▶ **Task item**
Transcribe all the lines below exactly. Omit the pictures.

▶ **Pixel coordinate grounding data**
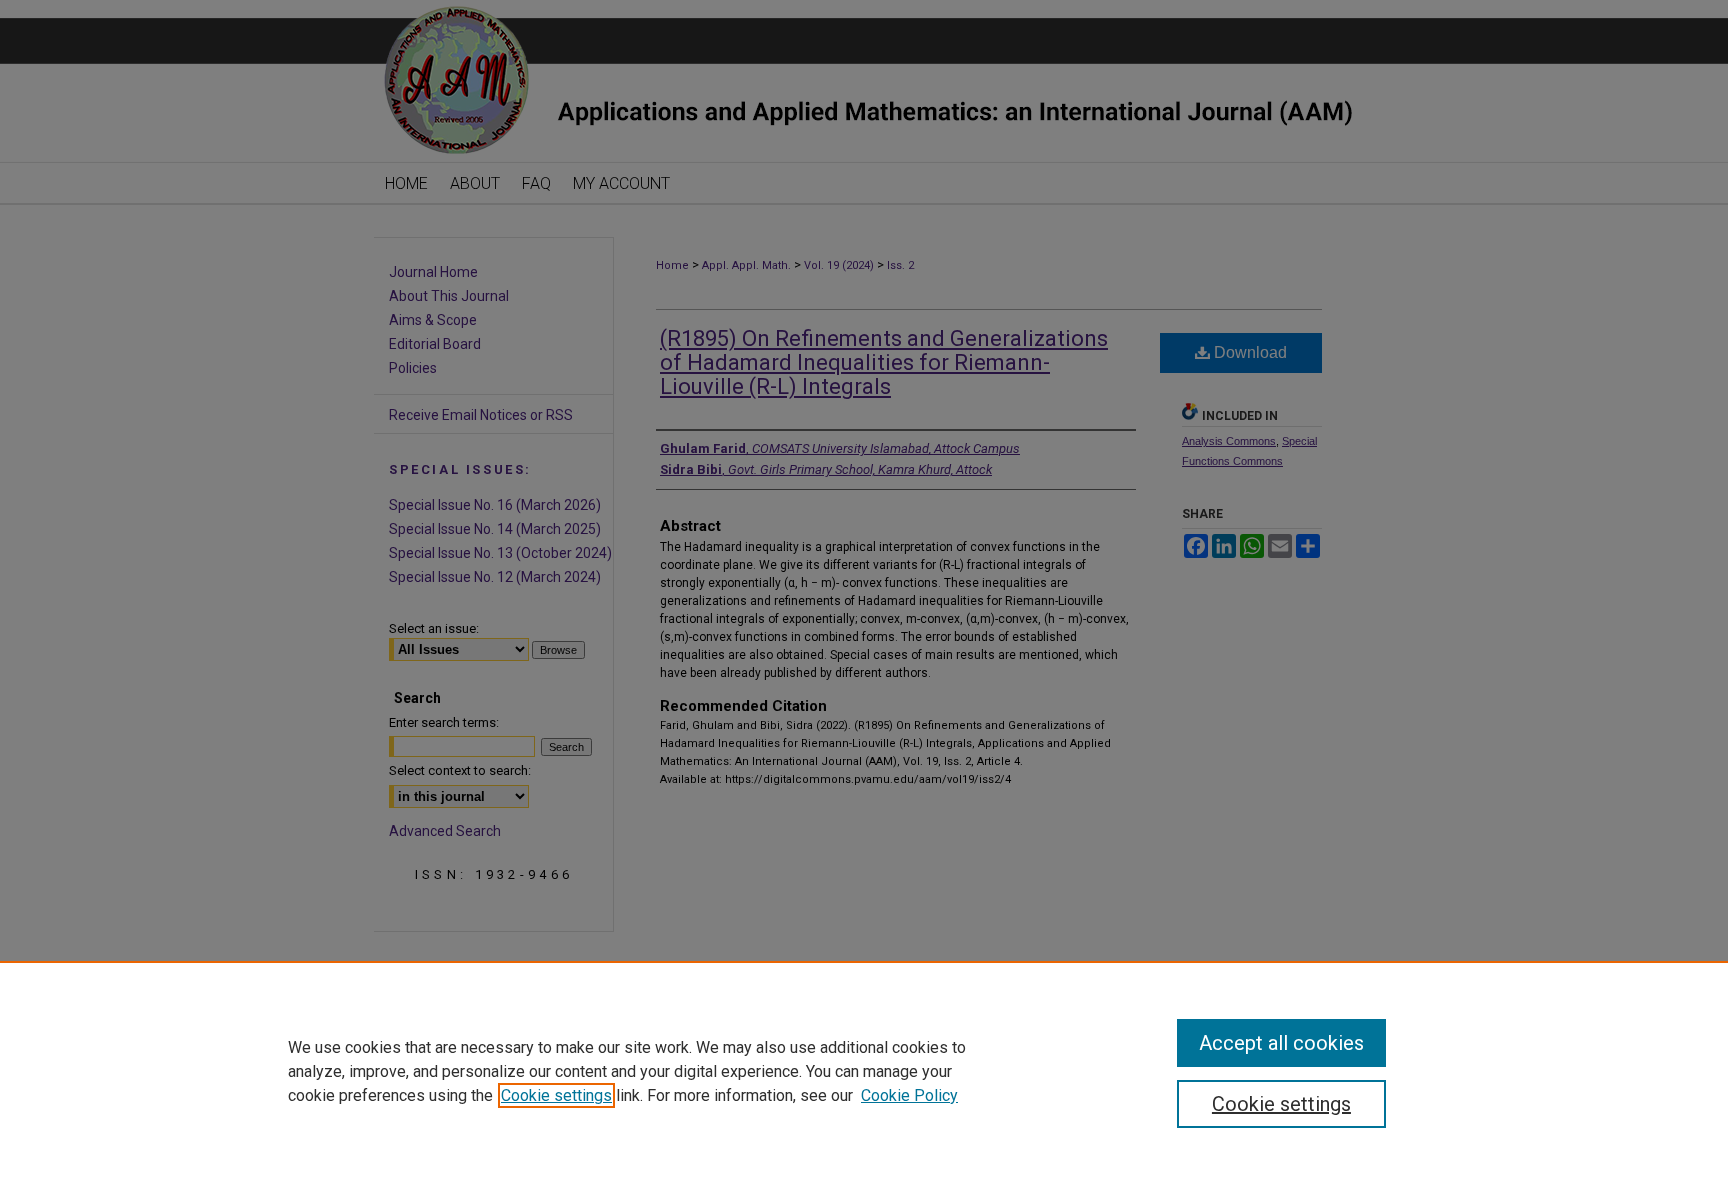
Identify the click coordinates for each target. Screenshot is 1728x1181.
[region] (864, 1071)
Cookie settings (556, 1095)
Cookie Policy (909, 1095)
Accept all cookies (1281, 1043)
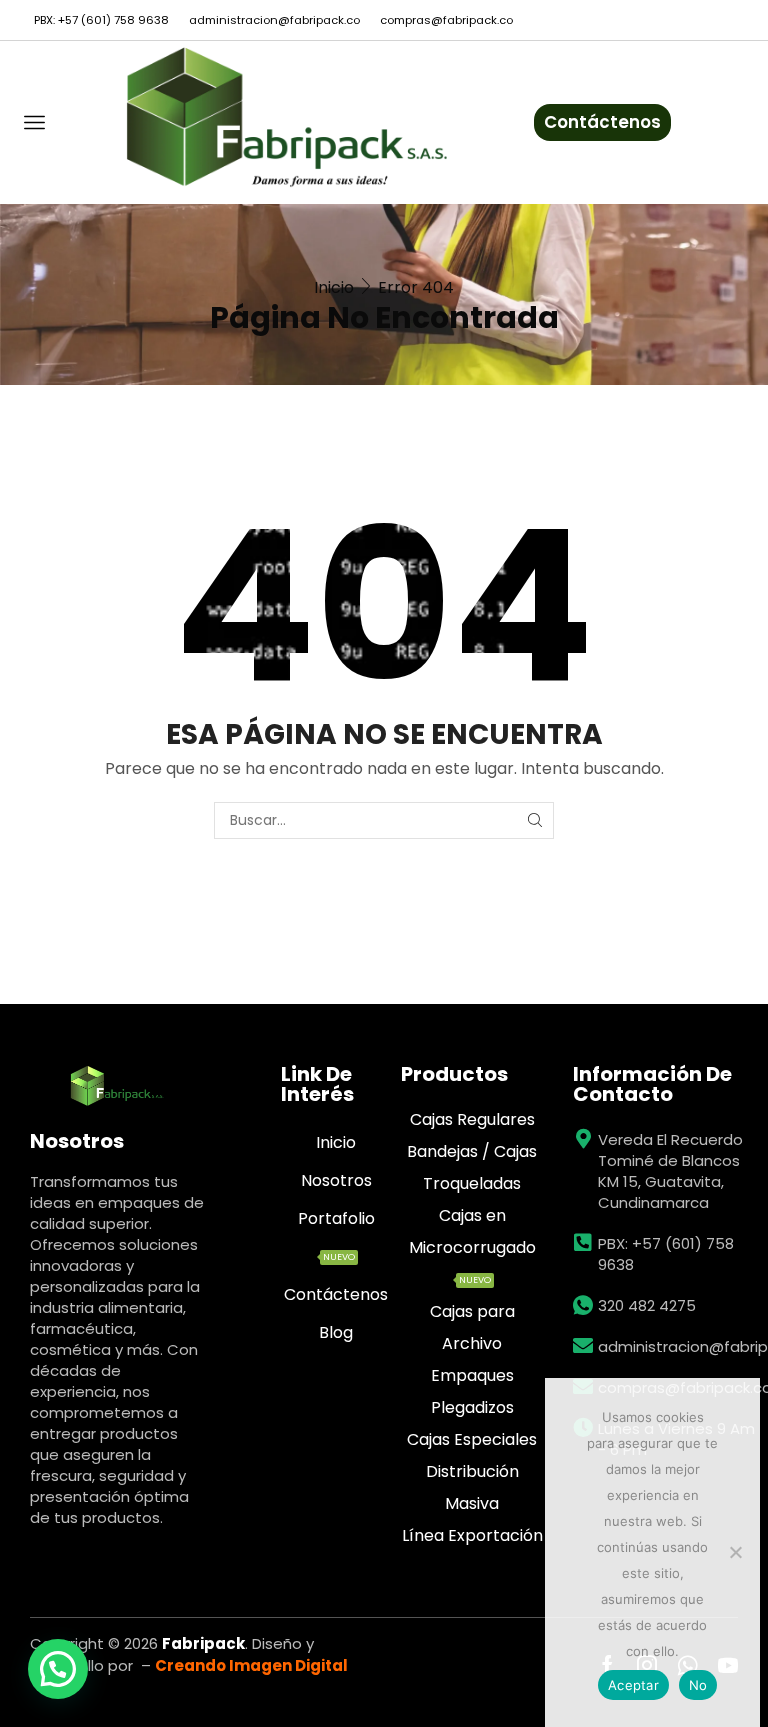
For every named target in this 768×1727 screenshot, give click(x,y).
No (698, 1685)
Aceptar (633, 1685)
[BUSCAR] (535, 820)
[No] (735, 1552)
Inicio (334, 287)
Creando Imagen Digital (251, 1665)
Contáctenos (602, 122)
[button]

▶ **Your solution**
Identify the click coordinates for each target. Screenshot is 1728x1181.
[region] (864, 1071)
Cookie settings (556, 1095)
Cookie Policy (909, 1095)
Accept all cookies (1281, 1043)
For every named target in this 768×1727 screenshot, give click(x,y).
No (698, 1685)
Aceptar (633, 1685)
[BUSCAR] (535, 820)
[No] (735, 1552)
Inicio (334, 287)
Creando Imagen Digital (251, 1665)
Contáctenos (602, 122)
[button]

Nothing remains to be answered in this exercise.